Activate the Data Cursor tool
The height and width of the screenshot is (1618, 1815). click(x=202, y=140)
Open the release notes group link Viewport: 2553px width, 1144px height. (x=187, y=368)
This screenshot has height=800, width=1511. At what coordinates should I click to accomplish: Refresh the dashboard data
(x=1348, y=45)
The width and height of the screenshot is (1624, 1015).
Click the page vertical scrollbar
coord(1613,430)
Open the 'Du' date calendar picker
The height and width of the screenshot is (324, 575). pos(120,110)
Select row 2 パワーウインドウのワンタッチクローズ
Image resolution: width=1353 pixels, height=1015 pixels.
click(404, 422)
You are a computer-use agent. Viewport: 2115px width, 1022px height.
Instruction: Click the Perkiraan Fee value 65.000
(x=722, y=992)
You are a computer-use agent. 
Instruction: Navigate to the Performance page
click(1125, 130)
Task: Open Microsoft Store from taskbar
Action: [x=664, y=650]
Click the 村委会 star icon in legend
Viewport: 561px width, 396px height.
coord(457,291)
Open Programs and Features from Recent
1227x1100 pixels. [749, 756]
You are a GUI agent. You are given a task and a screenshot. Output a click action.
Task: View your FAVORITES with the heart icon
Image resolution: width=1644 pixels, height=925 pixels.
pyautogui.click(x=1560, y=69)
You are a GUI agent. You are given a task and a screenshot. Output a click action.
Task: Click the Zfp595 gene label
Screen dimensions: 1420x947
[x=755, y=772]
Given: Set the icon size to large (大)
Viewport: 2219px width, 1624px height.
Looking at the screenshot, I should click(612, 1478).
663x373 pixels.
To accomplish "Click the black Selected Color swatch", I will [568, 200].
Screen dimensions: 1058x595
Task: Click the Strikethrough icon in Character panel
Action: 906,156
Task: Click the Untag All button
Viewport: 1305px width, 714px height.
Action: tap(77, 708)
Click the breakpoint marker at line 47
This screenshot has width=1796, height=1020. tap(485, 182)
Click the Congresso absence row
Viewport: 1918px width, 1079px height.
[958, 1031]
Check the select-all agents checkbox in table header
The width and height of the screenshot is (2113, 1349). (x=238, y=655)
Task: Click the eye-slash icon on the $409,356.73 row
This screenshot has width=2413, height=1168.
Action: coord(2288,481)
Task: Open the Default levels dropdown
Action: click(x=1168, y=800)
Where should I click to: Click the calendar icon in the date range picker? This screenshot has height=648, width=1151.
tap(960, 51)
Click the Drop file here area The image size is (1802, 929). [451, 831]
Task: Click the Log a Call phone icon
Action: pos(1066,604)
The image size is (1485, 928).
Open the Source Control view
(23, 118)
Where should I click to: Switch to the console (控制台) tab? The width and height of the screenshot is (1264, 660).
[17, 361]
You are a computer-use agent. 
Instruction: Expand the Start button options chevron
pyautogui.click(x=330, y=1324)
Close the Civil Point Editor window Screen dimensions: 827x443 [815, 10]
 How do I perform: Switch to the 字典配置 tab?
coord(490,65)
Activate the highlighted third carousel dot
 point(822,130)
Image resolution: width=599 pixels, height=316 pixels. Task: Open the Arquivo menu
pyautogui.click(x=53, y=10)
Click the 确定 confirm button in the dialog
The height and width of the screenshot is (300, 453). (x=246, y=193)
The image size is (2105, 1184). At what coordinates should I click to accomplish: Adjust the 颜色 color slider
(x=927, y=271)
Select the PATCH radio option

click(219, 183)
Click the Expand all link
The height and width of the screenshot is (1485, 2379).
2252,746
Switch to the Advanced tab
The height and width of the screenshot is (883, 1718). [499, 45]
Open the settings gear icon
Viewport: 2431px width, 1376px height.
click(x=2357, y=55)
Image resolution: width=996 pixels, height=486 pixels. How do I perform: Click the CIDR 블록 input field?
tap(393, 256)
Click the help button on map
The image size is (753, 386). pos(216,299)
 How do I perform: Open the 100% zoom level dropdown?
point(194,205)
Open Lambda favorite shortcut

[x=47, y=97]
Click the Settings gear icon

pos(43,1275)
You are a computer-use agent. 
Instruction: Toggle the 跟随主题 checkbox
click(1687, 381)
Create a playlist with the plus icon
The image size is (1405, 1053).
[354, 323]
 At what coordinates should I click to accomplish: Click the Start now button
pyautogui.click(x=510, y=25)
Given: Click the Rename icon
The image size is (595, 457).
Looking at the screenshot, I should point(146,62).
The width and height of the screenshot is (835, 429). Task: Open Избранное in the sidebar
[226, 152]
==================================================
Work to complete =>
Set down the records again without altering a word.

Output below =>
Activate the Data Cursor tool
The height and width of the screenshot is (1618, 1815). click(x=202, y=140)
Open the release notes group link Viewport: 2553px width, 1144px height. (x=187, y=368)
This screenshot has height=800, width=1511. At what coordinates should I click to accomplish: Refresh the dashboard data
(x=1348, y=45)
The width and height of the screenshot is (1624, 1015).
Click the page vertical scrollbar
coord(1613,430)
Open the 'Du' date calendar picker
The height and width of the screenshot is (324, 575). pos(120,110)
Select row 2 パワーウインドウのワンタッチクローズ
Image resolution: width=1353 pixels, height=1015 pixels.
click(404, 422)
You are a computer-use agent. Viewport: 2115px width, 1022px height.
Instruction: Click the Perkiraan Fee value 65.000
(x=722, y=992)
You are a computer-use agent. 
Instruction: Navigate to the Performance page
click(1125, 130)
Task: Open Microsoft Store from taskbar
Action: [x=664, y=650]
Click the 村委会 star icon in legend
Viewport: 561px width, 396px height.
coord(457,291)
Open Programs and Features from Recent
1227x1100 pixels. [749, 756]
You are a GUI agent. You are given a task and a screenshot. Output a click action.
Task: View your FAVORITES with the heart icon
Image resolution: width=1644 pixels, height=925 pixels.
pyautogui.click(x=1560, y=69)
You are a GUI agent. You are given a task and a screenshot. Output a click action.
Task: Click the Zfp595 gene label
Screen dimensions: 1420x947
[x=755, y=772]
Given: Set the icon size to large (大)
Viewport: 2219px width, 1624px height.
Looking at the screenshot, I should click(612, 1478).
663x373 pixels.
To accomplish "Click the black Selected Color swatch", I will [568, 200].
Screen dimensions: 1058x595
Task: Click the Strikethrough icon in Character panel
Action: 906,156
Task: Click the Untag All button
Viewport: 1305px width, 714px height.
Action: tap(77, 708)
Click the breakpoint marker at line 47
This screenshot has width=1796, height=1020. tap(485, 182)
Click the Congresso absence row
Viewport: 1918px width, 1079px height.
[958, 1031]
Check the select-all agents checkbox in table header
The width and height of the screenshot is (2113, 1349). (x=238, y=655)
Task: Click the eye-slash icon on the $409,356.73 row
This screenshot has width=2413, height=1168.
Action: coord(2288,481)
Task: Open the Default levels dropdown
Action: click(x=1168, y=800)
Where should I click to: Click the calendar icon in the date range picker? This screenshot has height=648, width=1151.
tap(960, 51)
Click the Drop file here area The image size is (1802, 929). [451, 831]
Task: Click the Log a Call phone icon
Action: pos(1066,604)
The image size is (1485, 928).
Open the Source Control view
(23, 118)
Where should I click to: Switch to the console (控制台) tab? The width and height of the screenshot is (1264, 660).
[17, 361]
You are a computer-use agent. 
Instruction: Expand the Start button options chevron
pyautogui.click(x=330, y=1324)
Close the Civil Point Editor window Screen dimensions: 827x443 [815, 10]
 How do I perform: Switch to the 字典配置 tab?
coord(490,65)
Activate the highlighted third carousel dot
 point(822,130)
Image resolution: width=599 pixels, height=316 pixels. Task: Open the Arquivo menu
pyautogui.click(x=53, y=10)
Click the 确定 confirm button in the dialog
The height and width of the screenshot is (300, 453). (x=246, y=193)
The image size is (2105, 1184). At what coordinates should I click to accomplish: Adjust the 颜色 color slider
(x=927, y=271)
Select the PATCH radio option

click(219, 183)
Click the Expand all link
The height and width of the screenshot is (1485, 2379).
2252,746
Switch to the Advanced tab
The height and width of the screenshot is (883, 1718). [499, 45]
Open the settings gear icon
Viewport: 2431px width, 1376px height.
click(x=2357, y=55)
Image resolution: width=996 pixels, height=486 pixels. How do I perform: Click the CIDR 블록 input field?
tap(393, 256)
Click the help button on map
The image size is (753, 386). pos(216,299)
 How do I perform: Open the 100% zoom level dropdown?
point(194,205)
Open Lambda favorite shortcut

[x=47, y=97]
Click the Settings gear icon

pos(43,1275)
You are a computer-use agent. 
Instruction: Toggle the 跟随主题 checkbox
click(1687, 381)
Create a playlist with the plus icon
The image size is (1405, 1053).
[354, 323]
 At what coordinates should I click to accomplish: Click the Start now button
pyautogui.click(x=510, y=25)
Given: Click the Rename icon
The image size is (595, 457).
Looking at the screenshot, I should point(146,62).
The width and height of the screenshot is (835, 429). Task: Open Избранное in the sidebar
[226, 152]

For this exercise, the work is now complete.